- Dataset content:
::::
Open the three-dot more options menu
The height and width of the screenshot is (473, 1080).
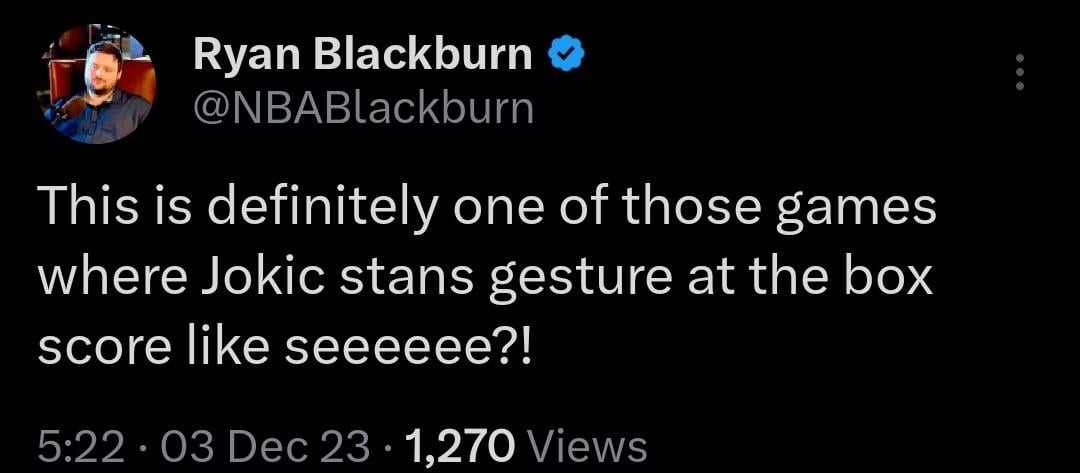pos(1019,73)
::::
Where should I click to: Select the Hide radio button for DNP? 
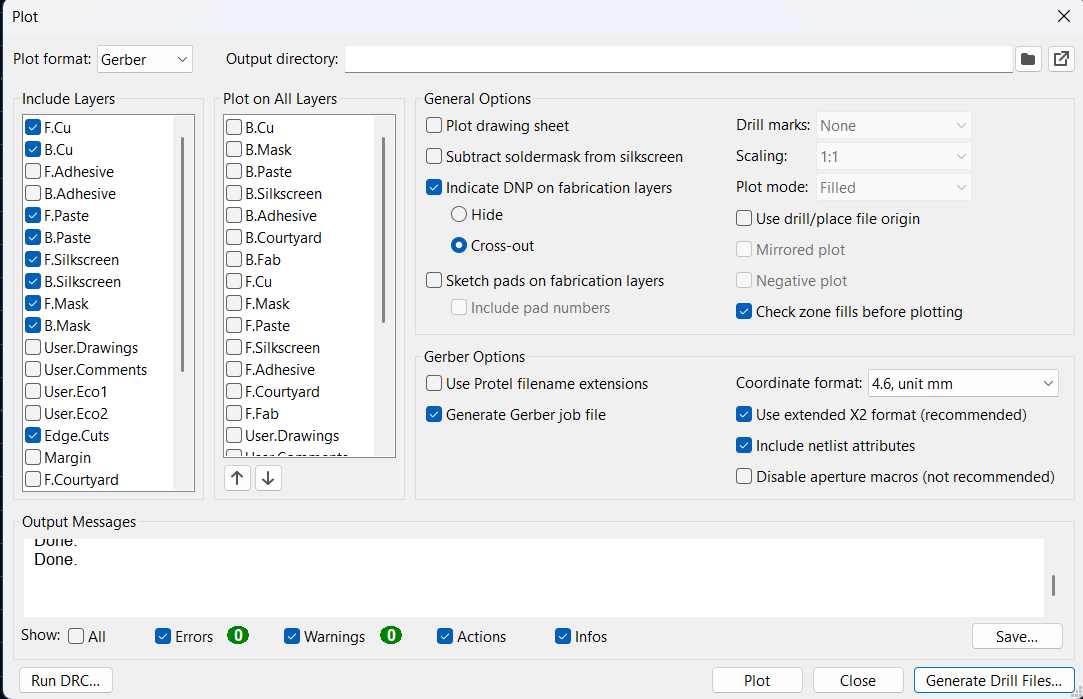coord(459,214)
::::
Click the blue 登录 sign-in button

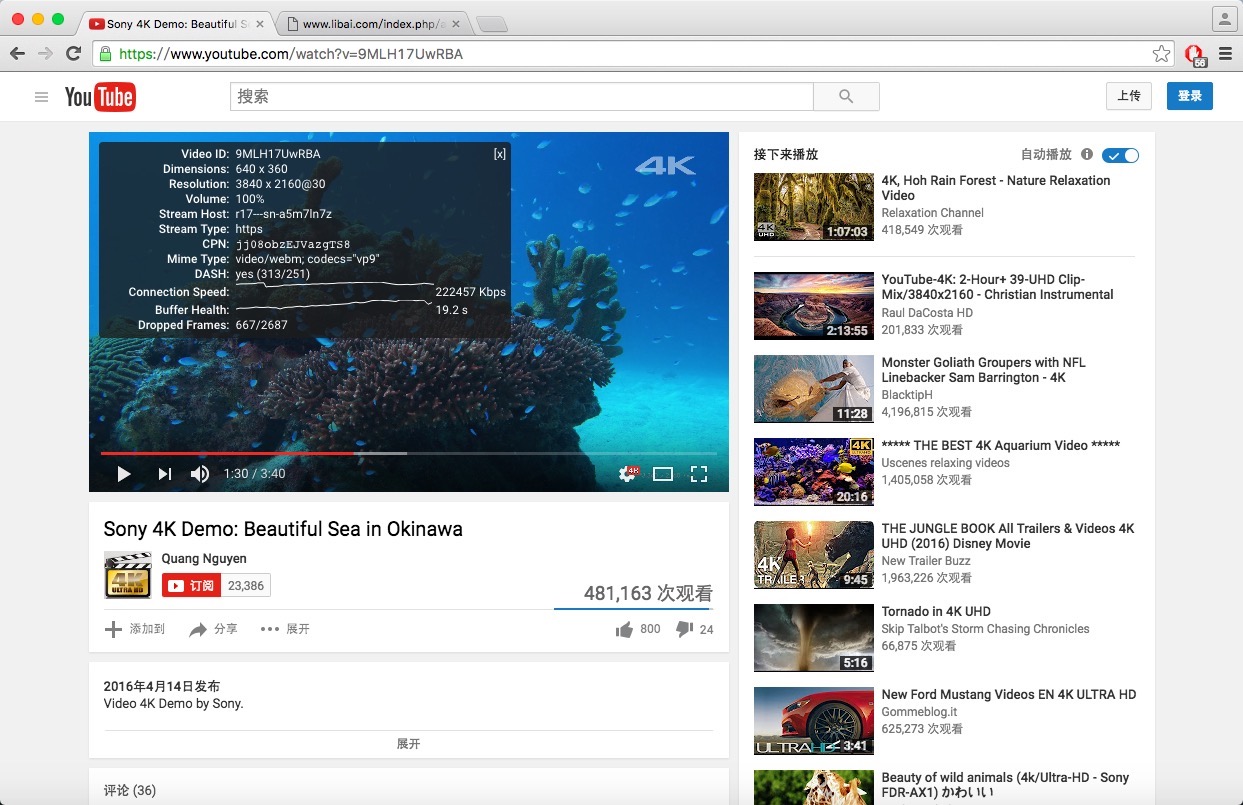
::::
- Given exercise: Put the entries from the line containing "Open the three-dot more options menu" through the line containing "pos(1019,73)", both included, into a Markdown table with a Row column numbering each line and a Line column holding its text. Skip blank lines and leave the pictures out.

- Full output:
| Row | Line |
|---|---|
| 1 | Open the three-dot more options menu |
| 2 | The height and width of the screenshot is (473, 1080). |
| 3 | pos(1019,73) |